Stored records

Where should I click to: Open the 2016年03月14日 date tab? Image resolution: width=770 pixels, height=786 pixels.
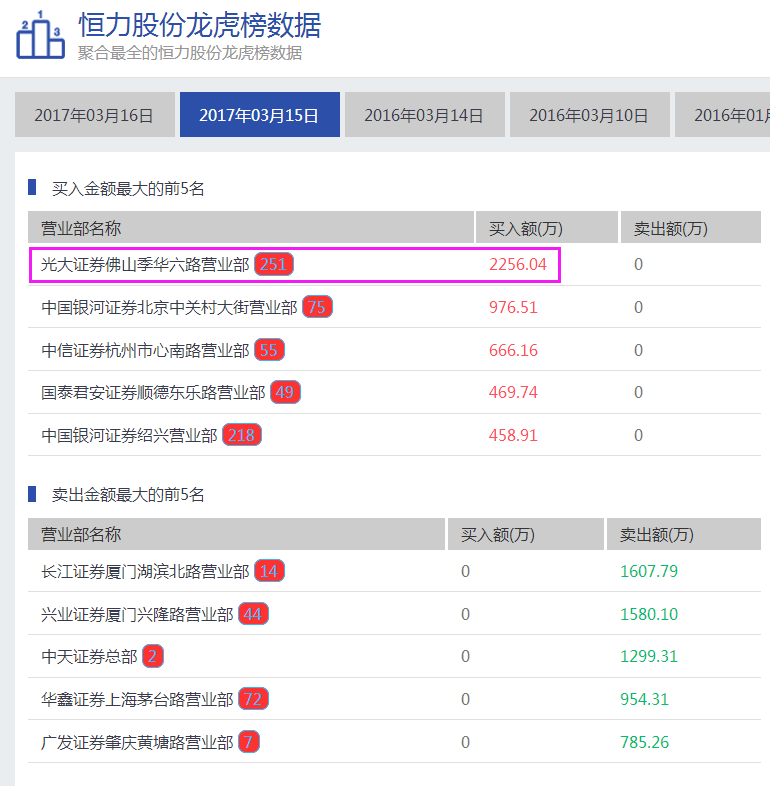click(424, 115)
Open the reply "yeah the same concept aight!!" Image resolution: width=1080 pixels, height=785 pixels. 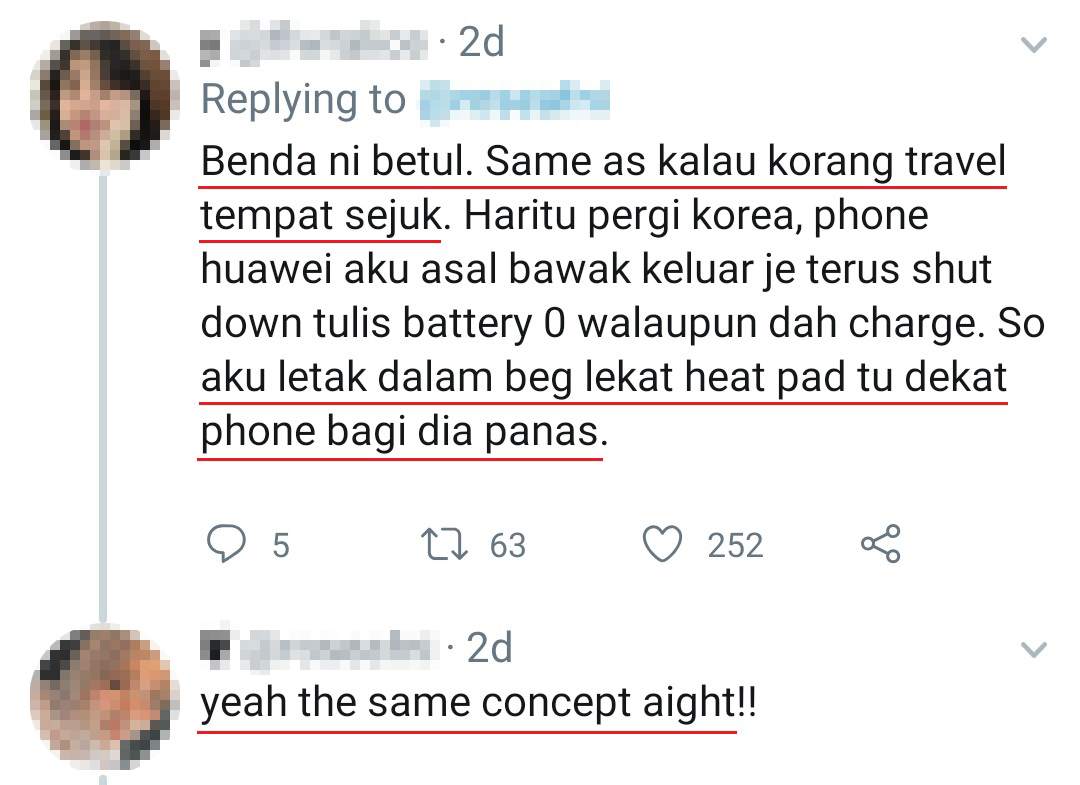click(x=478, y=703)
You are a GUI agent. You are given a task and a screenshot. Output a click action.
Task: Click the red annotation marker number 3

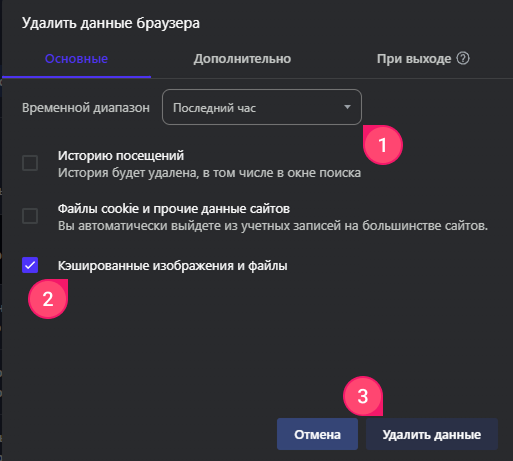pos(363,396)
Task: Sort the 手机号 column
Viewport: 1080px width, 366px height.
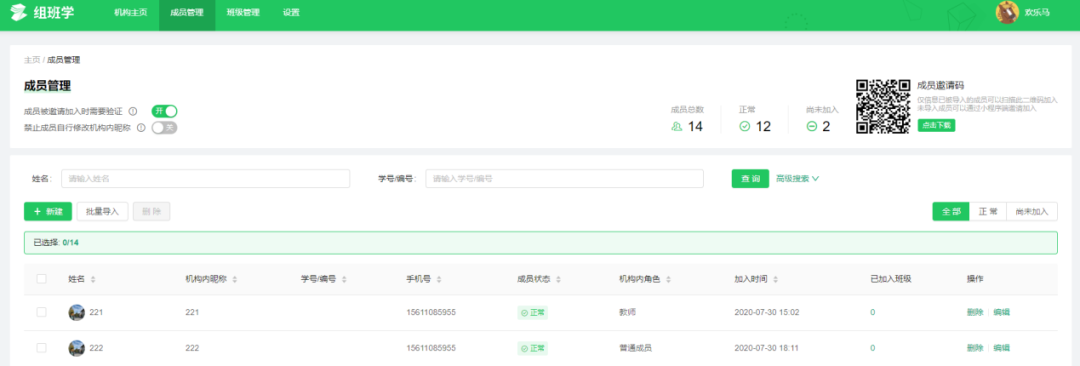Action: tap(439, 279)
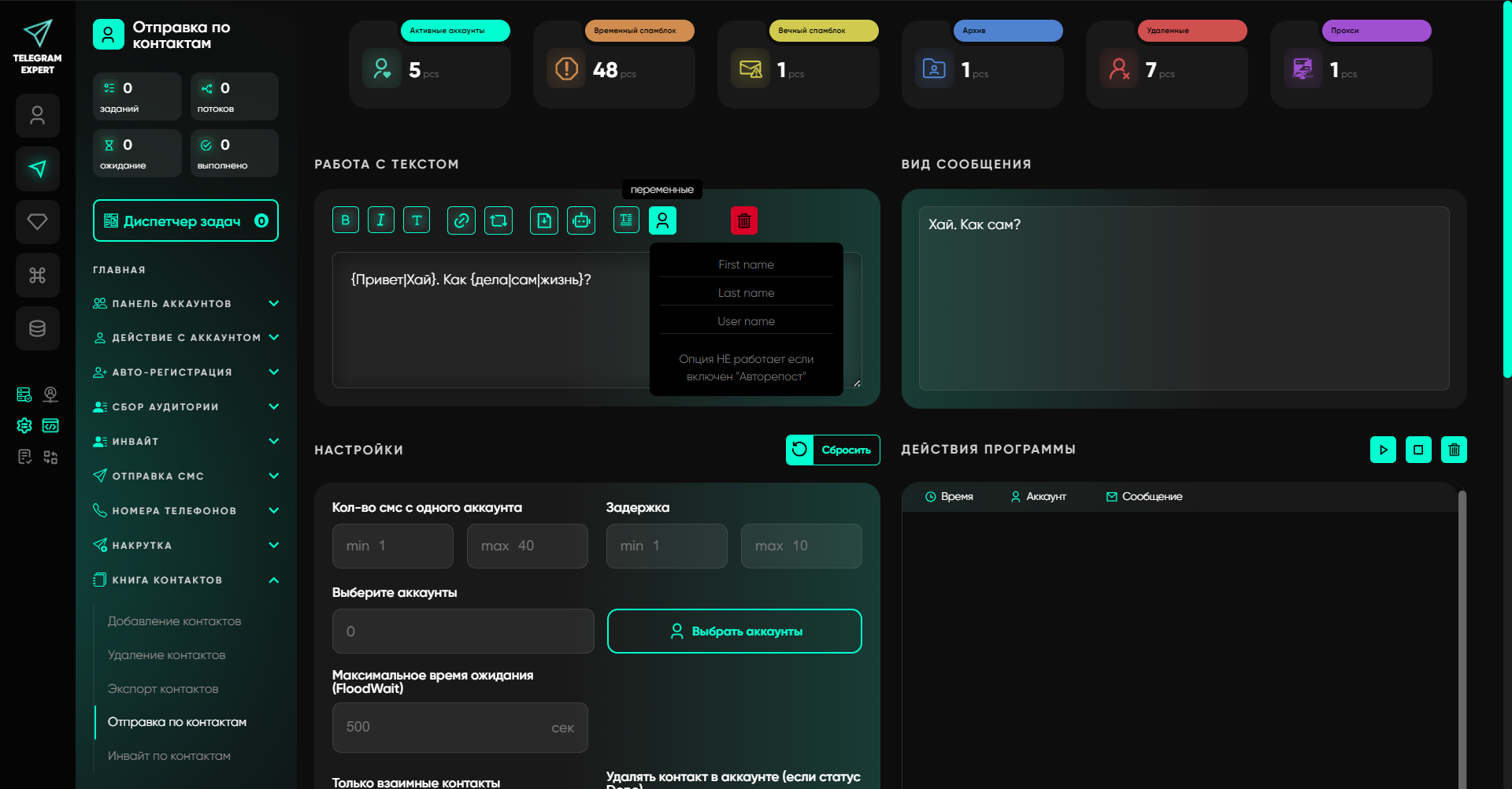Image resolution: width=1512 pixels, height=789 pixels.
Task: Click the repost arrows icon in toolbar
Action: pos(498,220)
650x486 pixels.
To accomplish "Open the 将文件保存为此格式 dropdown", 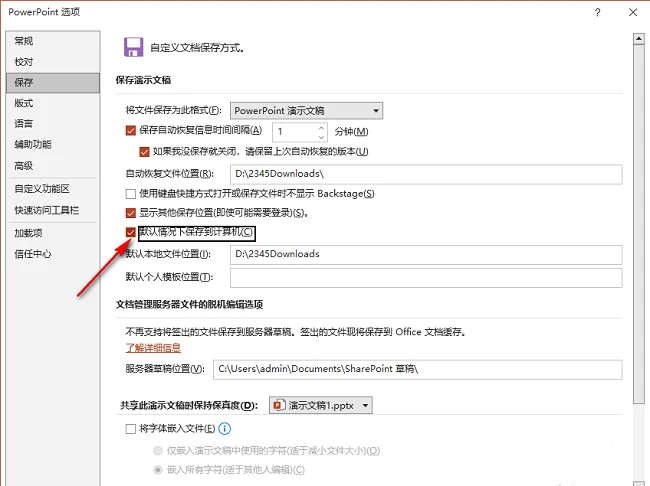I will [306, 111].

• _WORK TASK_:
Write out, word for word, the stretch of entries that begins at the line with "You are a GUI" and ends at the line with "Task: Sort the 手机号 column". Pictures do not belong in it.

• _RESPONSE AREA_:
You are a GUI agent. You are given a task and a screenshot. Output a click action.
Task: Click the red annotation marker number 3

pos(363,396)
Task: Sort the 手机号 column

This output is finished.